Only one span of the listing below should come back. It runs from the line with "Click the quantity" through the line with "You are a GUI", and each of its lines must be reproduced exactly.

■ Given information
────

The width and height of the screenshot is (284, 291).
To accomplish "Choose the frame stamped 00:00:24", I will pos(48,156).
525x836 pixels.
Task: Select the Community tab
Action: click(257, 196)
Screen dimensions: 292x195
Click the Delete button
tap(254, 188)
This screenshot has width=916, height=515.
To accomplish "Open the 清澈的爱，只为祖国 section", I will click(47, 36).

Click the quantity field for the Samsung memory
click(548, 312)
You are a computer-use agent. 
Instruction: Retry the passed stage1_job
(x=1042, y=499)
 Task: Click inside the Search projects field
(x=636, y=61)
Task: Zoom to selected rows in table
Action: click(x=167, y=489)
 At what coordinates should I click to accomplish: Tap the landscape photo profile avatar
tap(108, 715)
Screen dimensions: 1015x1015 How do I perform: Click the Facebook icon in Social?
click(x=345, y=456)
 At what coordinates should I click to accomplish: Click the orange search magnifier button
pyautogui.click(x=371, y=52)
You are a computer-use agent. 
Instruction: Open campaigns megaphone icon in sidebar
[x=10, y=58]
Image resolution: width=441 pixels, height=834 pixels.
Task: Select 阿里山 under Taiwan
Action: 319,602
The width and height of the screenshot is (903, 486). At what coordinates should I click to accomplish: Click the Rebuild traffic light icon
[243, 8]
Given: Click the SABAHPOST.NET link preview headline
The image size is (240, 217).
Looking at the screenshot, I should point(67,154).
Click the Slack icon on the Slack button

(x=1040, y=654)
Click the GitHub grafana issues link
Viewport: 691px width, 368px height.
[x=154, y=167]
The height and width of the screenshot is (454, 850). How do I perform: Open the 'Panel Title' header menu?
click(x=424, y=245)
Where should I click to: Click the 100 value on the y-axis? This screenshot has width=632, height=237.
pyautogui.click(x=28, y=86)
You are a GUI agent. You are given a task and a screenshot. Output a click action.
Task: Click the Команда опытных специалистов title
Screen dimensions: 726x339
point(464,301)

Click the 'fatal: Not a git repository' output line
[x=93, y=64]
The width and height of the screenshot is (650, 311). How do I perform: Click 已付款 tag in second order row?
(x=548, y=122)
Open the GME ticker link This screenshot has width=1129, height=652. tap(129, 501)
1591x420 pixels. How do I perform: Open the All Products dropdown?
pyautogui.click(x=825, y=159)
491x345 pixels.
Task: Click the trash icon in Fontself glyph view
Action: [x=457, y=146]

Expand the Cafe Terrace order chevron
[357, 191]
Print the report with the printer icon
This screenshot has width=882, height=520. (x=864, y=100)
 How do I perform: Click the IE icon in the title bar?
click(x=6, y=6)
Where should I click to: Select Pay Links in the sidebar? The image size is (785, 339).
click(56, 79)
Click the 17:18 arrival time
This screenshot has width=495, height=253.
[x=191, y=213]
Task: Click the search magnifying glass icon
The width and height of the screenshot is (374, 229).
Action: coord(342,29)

────

■ Result of this exercise
Click the quantity field for the Samsung memory
click(548, 312)
You are a computer-use agent. 
Instruction: Retry the passed stage1_job
(x=1042, y=499)
 Task: Click inside the Search projects field
(x=636, y=61)
Task: Zoom to selected rows in table
Action: click(x=167, y=489)
 At what coordinates should I click to accomplish: Tap the landscape photo profile avatar
tap(108, 715)
Screen dimensions: 1015x1015 How do I perform: Click the Facebook icon in Social?
click(x=345, y=456)
 At what coordinates should I click to accomplish: Click the orange search magnifier button
pyautogui.click(x=371, y=52)
You are a computer-use agent. 
Instruction: Open campaigns megaphone icon in sidebar
[x=10, y=58]
Image resolution: width=441 pixels, height=834 pixels.
Task: Select 阿里山 under Taiwan
Action: 319,602
The width and height of the screenshot is (903, 486). At what coordinates should I click to accomplish: Click the Rebuild traffic light icon
[243, 8]
Given: Click the SABAHPOST.NET link preview headline
The image size is (240, 217).
Looking at the screenshot, I should point(67,154).
Click the Slack icon on the Slack button

(x=1040, y=654)
Click the GitHub grafana issues link
Viewport: 691px width, 368px height.
[x=154, y=167]
The height and width of the screenshot is (454, 850). How do I perform: Open the 'Panel Title' header menu?
click(x=424, y=245)
Where should I click to: Click the 100 value on the y-axis? This screenshot has width=632, height=237.
pyautogui.click(x=28, y=86)
You are a GUI agent. You are given a task and a screenshot. Output a click action.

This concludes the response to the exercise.